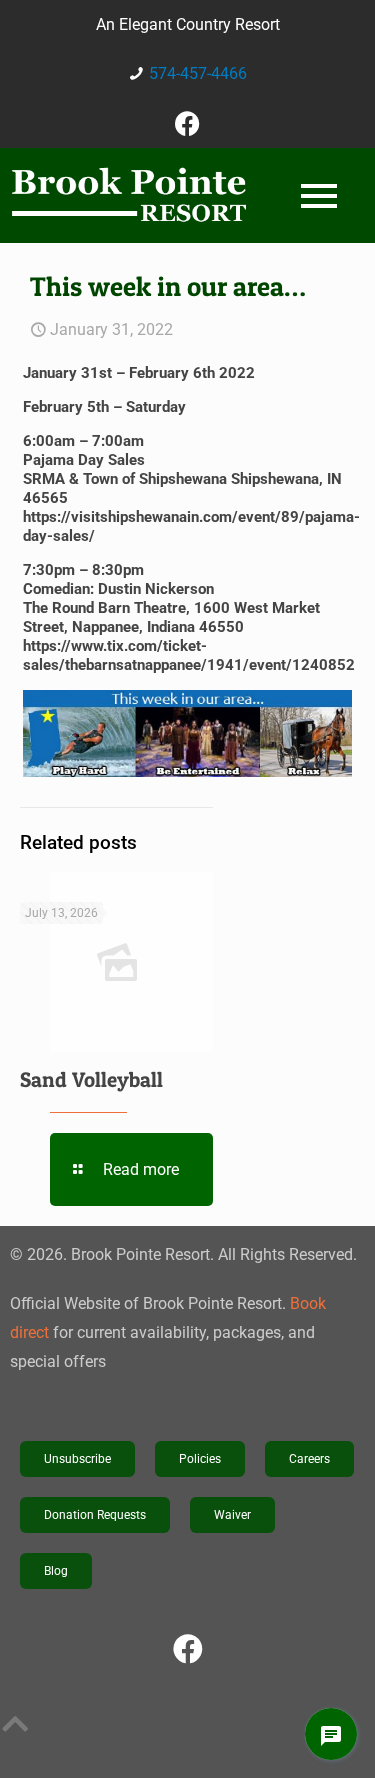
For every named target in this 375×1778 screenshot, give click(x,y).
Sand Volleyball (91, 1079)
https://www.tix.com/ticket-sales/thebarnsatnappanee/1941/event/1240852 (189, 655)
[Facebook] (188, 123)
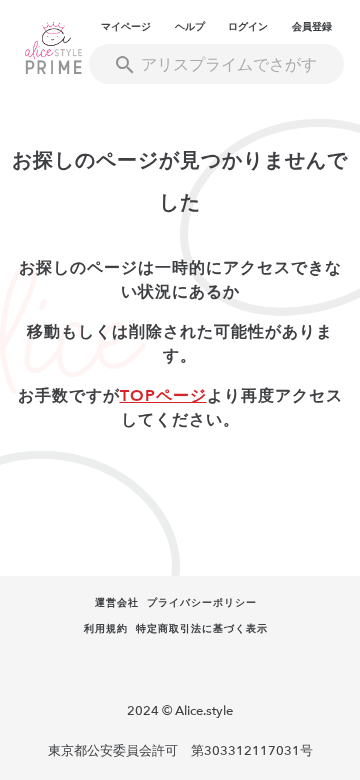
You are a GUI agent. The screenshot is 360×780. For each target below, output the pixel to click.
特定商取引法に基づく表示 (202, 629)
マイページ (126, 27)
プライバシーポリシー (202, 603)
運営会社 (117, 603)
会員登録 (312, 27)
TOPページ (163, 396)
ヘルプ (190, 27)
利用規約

::::::

**TASK DESCRIPTION:** Your copy should match the material above exactly, minus its pictures.

**EXERCISE RESPONSE:**
For every named target in this 375×1778 screenshot, give click(x,y).
Sand Volleyball (91, 1079)
https://www.tix.com/ticket-sales/thebarnsatnappanee/1941/event/1240852 (189, 655)
[Facebook] (188, 123)
You are a GUI agent. The screenshot is 360×780. For each target below, output the pixel to click.
特定商取引法に基づく表示 (202, 629)
マイページ (126, 27)
プライバシーポリシー (202, 603)
運営会社 (117, 603)
会員登録 (312, 27)
TOPページ (163, 396)
ヘルプ (190, 27)
利用規約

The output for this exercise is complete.